What is needed >> A faithful copy is needed. Set down all of the data below exactly.

Entries provided >>
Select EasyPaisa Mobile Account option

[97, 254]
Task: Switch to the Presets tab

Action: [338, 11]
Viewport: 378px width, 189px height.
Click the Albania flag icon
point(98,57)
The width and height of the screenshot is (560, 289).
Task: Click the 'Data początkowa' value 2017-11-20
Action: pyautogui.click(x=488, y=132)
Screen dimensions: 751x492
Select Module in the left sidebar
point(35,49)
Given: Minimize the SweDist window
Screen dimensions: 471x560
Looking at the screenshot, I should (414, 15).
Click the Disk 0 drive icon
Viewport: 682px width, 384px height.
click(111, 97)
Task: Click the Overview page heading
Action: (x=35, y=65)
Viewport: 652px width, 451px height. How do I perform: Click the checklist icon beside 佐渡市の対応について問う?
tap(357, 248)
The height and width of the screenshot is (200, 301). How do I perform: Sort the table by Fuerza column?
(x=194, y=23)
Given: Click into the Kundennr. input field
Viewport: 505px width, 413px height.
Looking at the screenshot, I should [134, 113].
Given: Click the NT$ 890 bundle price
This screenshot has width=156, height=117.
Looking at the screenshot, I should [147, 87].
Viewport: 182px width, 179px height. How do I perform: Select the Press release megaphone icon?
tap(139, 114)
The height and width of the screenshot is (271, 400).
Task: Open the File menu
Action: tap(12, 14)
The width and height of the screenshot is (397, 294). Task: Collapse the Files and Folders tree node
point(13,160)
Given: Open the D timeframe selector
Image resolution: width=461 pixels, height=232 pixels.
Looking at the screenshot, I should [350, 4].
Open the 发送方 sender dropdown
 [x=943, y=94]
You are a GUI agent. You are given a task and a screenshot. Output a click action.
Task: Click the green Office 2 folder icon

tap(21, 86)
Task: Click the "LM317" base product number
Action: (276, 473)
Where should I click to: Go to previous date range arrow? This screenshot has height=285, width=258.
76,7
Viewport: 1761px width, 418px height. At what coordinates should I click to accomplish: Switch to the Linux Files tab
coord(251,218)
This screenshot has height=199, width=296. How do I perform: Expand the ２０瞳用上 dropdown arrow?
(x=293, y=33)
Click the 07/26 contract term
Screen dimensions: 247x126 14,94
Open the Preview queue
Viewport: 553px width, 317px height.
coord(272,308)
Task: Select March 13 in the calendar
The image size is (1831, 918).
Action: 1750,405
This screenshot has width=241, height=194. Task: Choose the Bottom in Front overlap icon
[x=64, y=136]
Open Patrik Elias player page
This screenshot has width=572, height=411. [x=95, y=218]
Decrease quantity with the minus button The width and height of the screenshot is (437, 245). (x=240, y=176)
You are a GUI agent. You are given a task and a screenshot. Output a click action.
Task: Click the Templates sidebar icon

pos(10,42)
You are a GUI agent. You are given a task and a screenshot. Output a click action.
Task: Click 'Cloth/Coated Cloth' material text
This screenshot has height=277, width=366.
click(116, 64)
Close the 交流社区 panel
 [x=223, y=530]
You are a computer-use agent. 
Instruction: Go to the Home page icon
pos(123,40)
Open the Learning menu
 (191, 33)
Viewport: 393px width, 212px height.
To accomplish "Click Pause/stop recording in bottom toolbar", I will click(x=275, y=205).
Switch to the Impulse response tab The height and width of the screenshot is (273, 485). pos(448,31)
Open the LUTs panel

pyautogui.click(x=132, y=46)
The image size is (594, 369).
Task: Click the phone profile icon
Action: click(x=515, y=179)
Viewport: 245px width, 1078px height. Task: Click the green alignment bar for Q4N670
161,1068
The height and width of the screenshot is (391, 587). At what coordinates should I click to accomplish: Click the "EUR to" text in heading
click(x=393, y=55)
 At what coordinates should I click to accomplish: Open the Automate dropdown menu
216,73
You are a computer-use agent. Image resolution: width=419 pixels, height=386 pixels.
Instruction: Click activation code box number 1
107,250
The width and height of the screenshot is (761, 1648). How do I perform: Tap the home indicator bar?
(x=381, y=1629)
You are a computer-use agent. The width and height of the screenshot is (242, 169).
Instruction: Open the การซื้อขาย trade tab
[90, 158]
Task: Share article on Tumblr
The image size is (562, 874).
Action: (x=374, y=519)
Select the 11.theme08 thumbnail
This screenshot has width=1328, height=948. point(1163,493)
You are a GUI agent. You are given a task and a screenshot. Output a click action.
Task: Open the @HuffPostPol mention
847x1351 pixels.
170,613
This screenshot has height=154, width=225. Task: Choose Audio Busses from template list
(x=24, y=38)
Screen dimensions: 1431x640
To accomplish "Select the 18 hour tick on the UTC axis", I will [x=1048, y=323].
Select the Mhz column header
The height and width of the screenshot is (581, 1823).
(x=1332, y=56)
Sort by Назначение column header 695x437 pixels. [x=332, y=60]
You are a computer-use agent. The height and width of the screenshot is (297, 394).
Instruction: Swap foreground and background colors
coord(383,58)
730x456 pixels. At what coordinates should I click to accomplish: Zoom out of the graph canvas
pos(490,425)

Task output >>
Select EasyPaisa Mobile Account option

[97, 254]
Task: Switch to the Presets tab

Action: [338, 11]
Viewport: 378px width, 189px height.
Click the Albania flag icon
point(98,57)
The width and height of the screenshot is (560, 289).
Task: Click the 'Data początkowa' value 2017-11-20
Action: pyautogui.click(x=488, y=132)
Screen dimensions: 751x492
Select Module in the left sidebar
point(35,49)
Given: Minimize the SweDist window
Screen dimensions: 471x560
Looking at the screenshot, I should (414, 15).
Click the Disk 0 drive icon
Viewport: 682px width, 384px height.
click(111, 97)
Task: Click the Overview page heading
Action: (x=35, y=65)
Viewport: 652px width, 451px height. How do I perform: Click the checklist icon beside 佐渡市の対応について問う?
tap(357, 248)
The height and width of the screenshot is (200, 301). How do I perform: Sort the table by Fuerza column?
(x=194, y=23)
Given: Click into the Kundennr. input field
Viewport: 505px width, 413px height.
Looking at the screenshot, I should [134, 113].
Given: Click the NT$ 890 bundle price
This screenshot has width=156, height=117.
Looking at the screenshot, I should [147, 87].
Viewport: 182px width, 179px height. How do I perform: Select the Press release megaphone icon?
tap(139, 114)
The height and width of the screenshot is (271, 400).
Task: Open the File menu
Action: tap(12, 14)
The width and height of the screenshot is (397, 294). Task: Collapse the Files and Folders tree node
point(13,160)
Given: Open the D timeframe selector
Image resolution: width=461 pixels, height=232 pixels.
Looking at the screenshot, I should [350, 4].
Open the 发送方 sender dropdown
 [x=943, y=94]
You are a GUI agent. You are given a task and a screenshot. Output a click action.
Task: Click the green Office 2 folder icon

tap(21, 86)
Task: Click the "LM317" base product number
Action: (276, 473)
Where should I click to: Go to previous date range arrow? This screenshot has height=285, width=258.
76,7
Viewport: 1761px width, 418px height. At what coordinates should I click to accomplish: Switch to the Linux Files tab
coord(251,218)
This screenshot has height=199, width=296. How do I perform: Expand the ２０瞳用上 dropdown arrow?
(x=293, y=33)
Click the 07/26 contract term
Screen dimensions: 247x126 14,94
Open the Preview queue
Viewport: 553px width, 317px height.
coord(272,308)
Task: Select March 13 in the calendar
The image size is (1831, 918).
Action: 1750,405
This screenshot has width=241, height=194. Task: Choose the Bottom in Front overlap icon
[x=64, y=136]
Open Patrik Elias player page
This screenshot has width=572, height=411. [x=95, y=218]
Decrease quantity with the minus button The width and height of the screenshot is (437, 245). (x=240, y=176)
You are a GUI agent. You are given a task and a screenshot. Output a click action.
Task: Click the Templates sidebar icon

pos(10,42)
You are a GUI agent. You are given a task and a screenshot. Output a click action.
Task: Click 'Cloth/Coated Cloth' material text
This screenshot has height=277, width=366.
click(116, 64)
Close the 交流社区 panel
 [x=223, y=530]
You are a computer-use agent. 
Instruction: Go to the Home page icon
pos(123,40)
Open the Learning menu
 (191, 33)
Viewport: 393px width, 212px height.
To accomplish "Click Pause/stop recording in bottom toolbar", I will click(x=275, y=205).
Switch to the Impulse response tab The height and width of the screenshot is (273, 485). pos(448,31)
Open the LUTs panel

pyautogui.click(x=132, y=46)
The image size is (594, 369).
Task: Click the phone profile icon
Action: click(x=515, y=179)
Viewport: 245px width, 1078px height. Task: Click the green alignment bar for Q4N670
161,1068
The height and width of the screenshot is (391, 587). At what coordinates should I click to accomplish: Click the "EUR to" text in heading
click(x=393, y=55)
 At what coordinates should I click to accomplish: Open the Automate dropdown menu
216,73
You are a computer-use agent. Image resolution: width=419 pixels, height=386 pixels.
Instruction: Click activation code box number 1
107,250
The width and height of the screenshot is (761, 1648). How do I perform: Tap the home indicator bar?
(x=381, y=1629)
You are a computer-use agent. The width and height of the screenshot is (242, 169).
Instruction: Open the การซื้อขาย trade tab
[90, 158]
Task: Share article on Tumblr
The image size is (562, 874).
Action: (x=374, y=519)
Select the 11.theme08 thumbnail
This screenshot has width=1328, height=948. point(1163,493)
You are a GUI agent. You are given a task and a screenshot. Output a click action.
Task: Open the @HuffPostPol mention
847x1351 pixels.
170,613
This screenshot has height=154, width=225. Task: Choose Audio Busses from template list
(x=24, y=38)
Screen dimensions: 1431x640
To accomplish "Select the 18 hour tick on the UTC axis", I will [x=1048, y=323].
Select the Mhz column header
The height and width of the screenshot is (581, 1823).
(x=1332, y=56)
Sort by Назначение column header 695x437 pixels. [x=332, y=60]
You are a computer-use agent. The height and width of the screenshot is (297, 394).
Instruction: Swap foreground and background colors
coord(383,58)
730x456 pixels. At what coordinates should I click to accomplish: Zoom out of the graph canvas
pos(490,425)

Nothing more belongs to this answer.